_TASK DIRECTIONS_.
Find how many lines below hold "Azure", and give that number as the entire answer.

_MATERIAL TO PROCESS_.
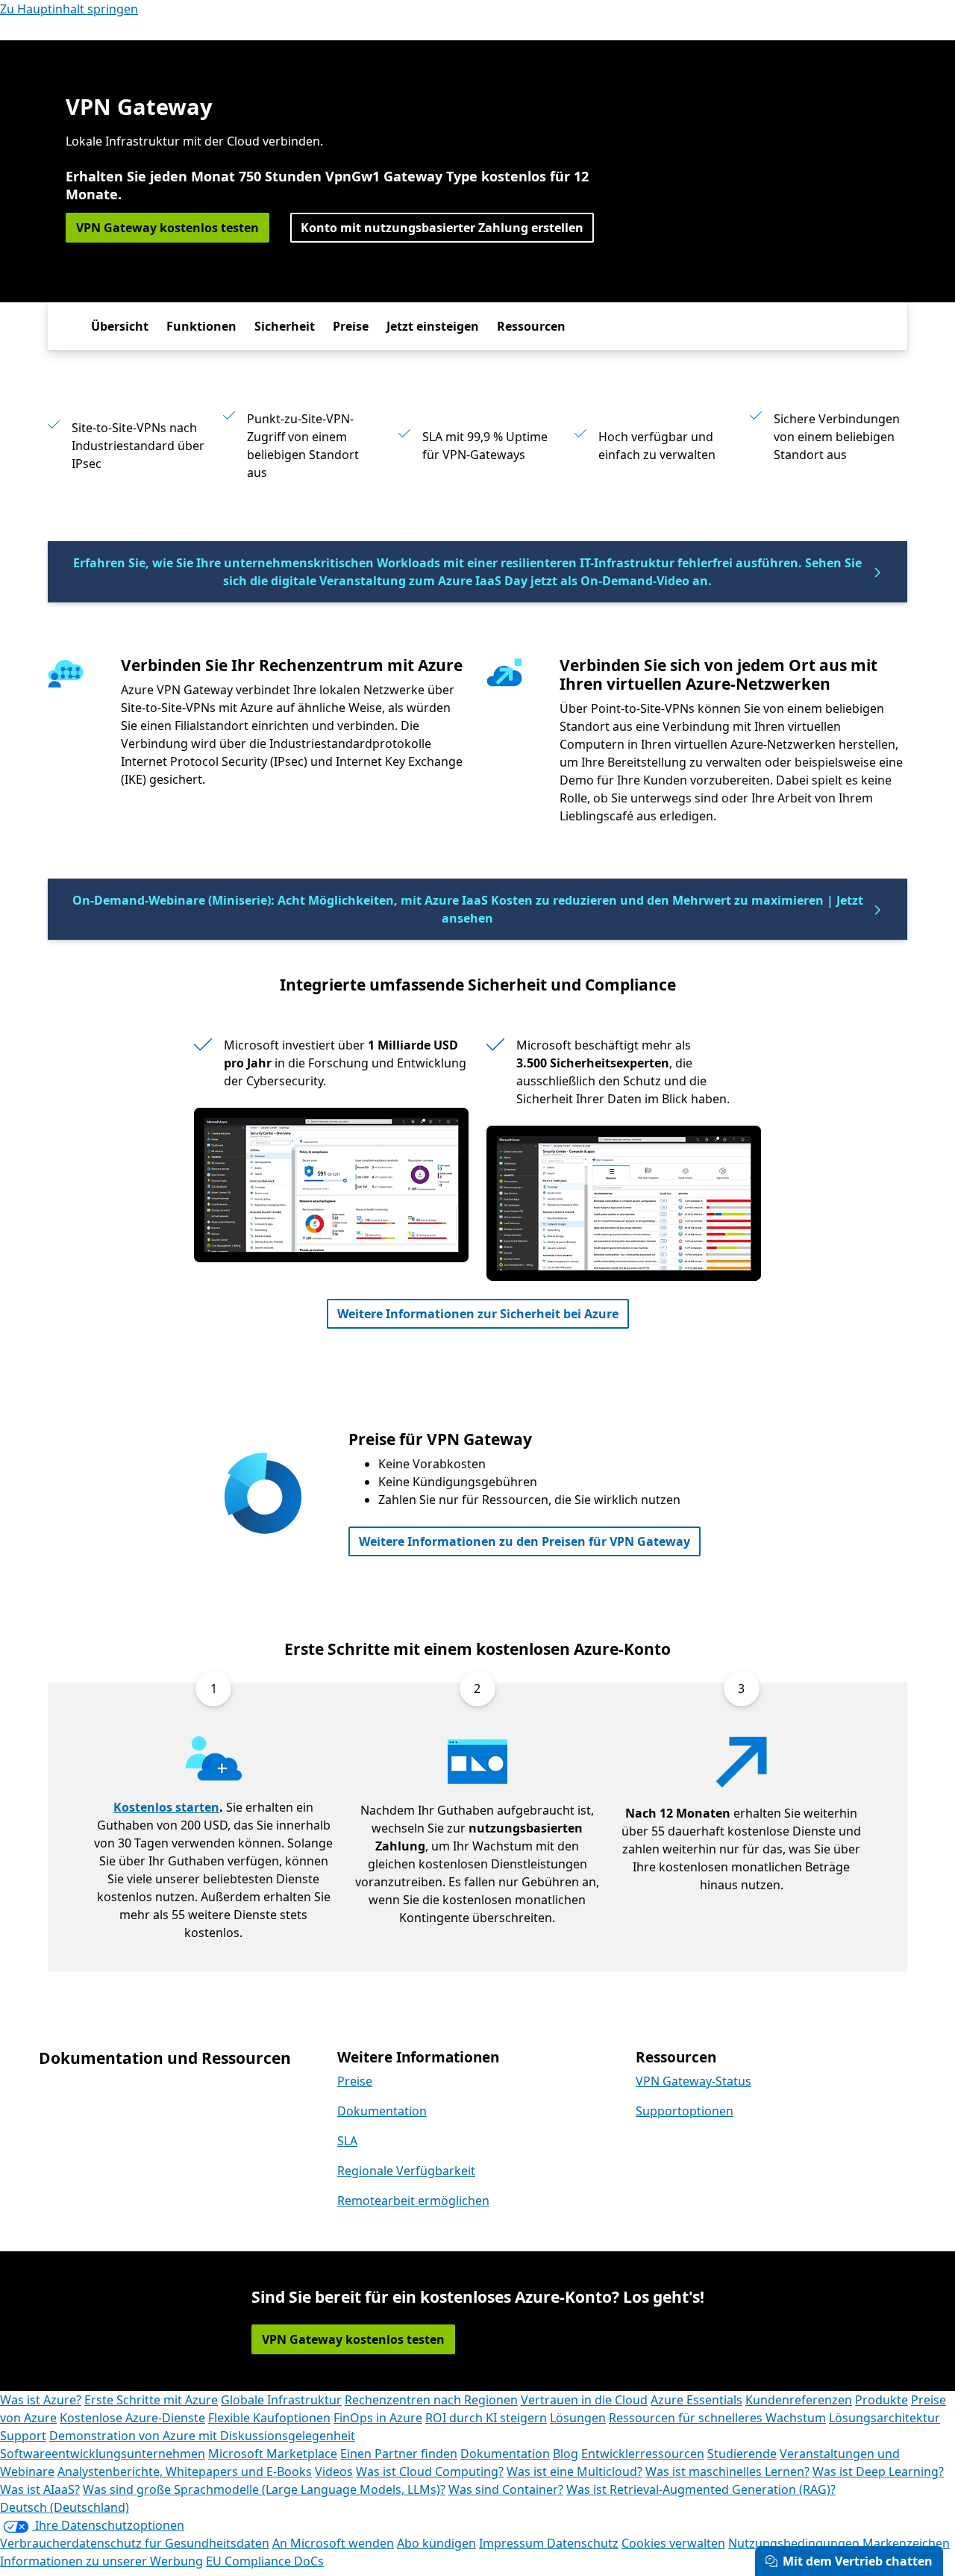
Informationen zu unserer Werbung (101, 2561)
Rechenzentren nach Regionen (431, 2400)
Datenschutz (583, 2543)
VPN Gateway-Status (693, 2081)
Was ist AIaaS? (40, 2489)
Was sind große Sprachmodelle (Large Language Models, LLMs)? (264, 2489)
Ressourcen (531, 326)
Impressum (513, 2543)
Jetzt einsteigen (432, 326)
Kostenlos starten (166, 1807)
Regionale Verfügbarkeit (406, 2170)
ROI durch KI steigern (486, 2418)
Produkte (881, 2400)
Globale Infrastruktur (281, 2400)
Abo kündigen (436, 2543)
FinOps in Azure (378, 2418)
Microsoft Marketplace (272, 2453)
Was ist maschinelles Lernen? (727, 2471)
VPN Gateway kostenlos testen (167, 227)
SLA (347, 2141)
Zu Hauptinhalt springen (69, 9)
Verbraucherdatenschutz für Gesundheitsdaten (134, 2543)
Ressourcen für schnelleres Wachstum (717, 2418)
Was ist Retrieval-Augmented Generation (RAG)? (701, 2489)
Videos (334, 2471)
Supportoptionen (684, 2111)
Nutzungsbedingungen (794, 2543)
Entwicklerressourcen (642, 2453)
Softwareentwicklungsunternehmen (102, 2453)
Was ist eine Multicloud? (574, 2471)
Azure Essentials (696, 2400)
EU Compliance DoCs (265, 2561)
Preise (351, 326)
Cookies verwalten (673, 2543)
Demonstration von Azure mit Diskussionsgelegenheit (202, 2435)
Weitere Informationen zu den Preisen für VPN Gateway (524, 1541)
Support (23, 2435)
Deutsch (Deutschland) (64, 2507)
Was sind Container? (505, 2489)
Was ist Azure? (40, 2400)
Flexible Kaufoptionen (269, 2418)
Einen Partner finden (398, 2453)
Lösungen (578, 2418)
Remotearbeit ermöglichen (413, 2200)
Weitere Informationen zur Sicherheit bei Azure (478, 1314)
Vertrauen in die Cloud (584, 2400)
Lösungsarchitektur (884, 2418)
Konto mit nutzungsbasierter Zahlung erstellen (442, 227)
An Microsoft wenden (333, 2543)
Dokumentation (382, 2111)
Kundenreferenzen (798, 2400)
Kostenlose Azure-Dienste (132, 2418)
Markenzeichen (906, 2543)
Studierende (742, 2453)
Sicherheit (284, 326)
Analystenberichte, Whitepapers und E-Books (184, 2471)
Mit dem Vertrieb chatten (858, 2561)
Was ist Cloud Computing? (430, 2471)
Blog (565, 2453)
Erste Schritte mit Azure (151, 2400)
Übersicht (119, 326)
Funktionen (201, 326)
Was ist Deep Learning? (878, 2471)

---

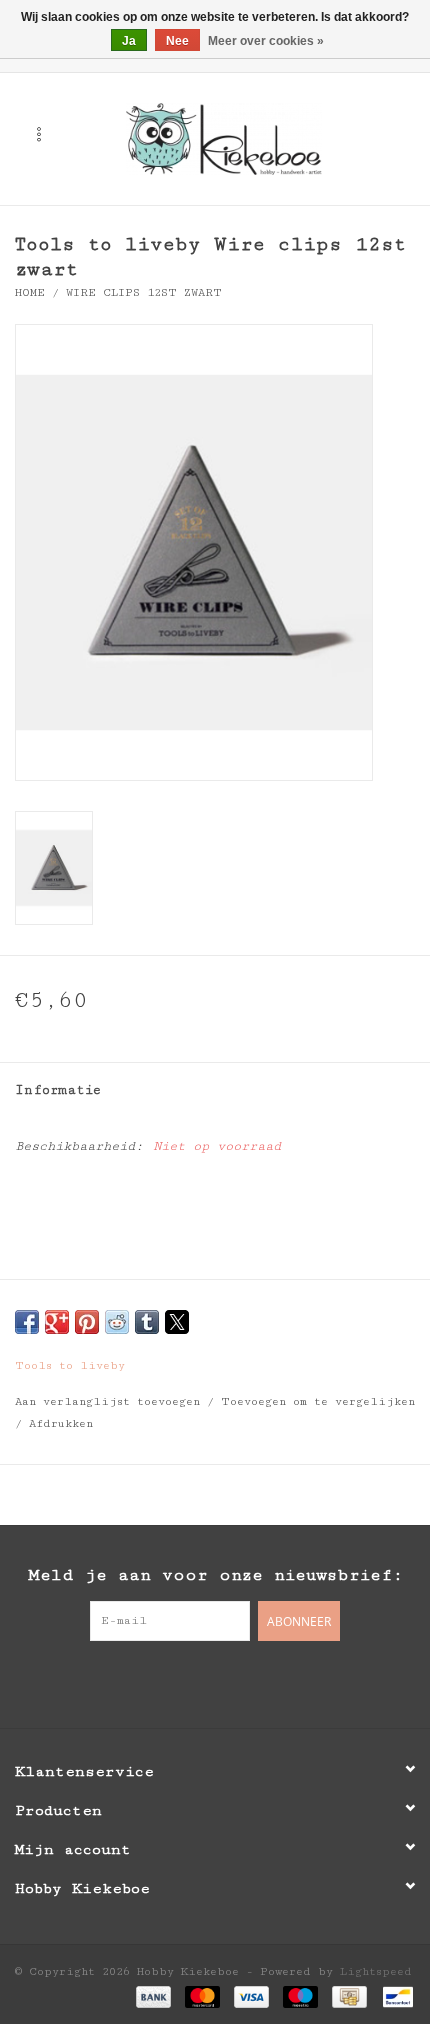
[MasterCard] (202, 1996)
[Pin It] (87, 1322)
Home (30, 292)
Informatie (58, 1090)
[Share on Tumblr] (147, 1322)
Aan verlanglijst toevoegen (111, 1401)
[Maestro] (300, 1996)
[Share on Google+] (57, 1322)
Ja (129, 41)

_ANSWER SECTION_.
7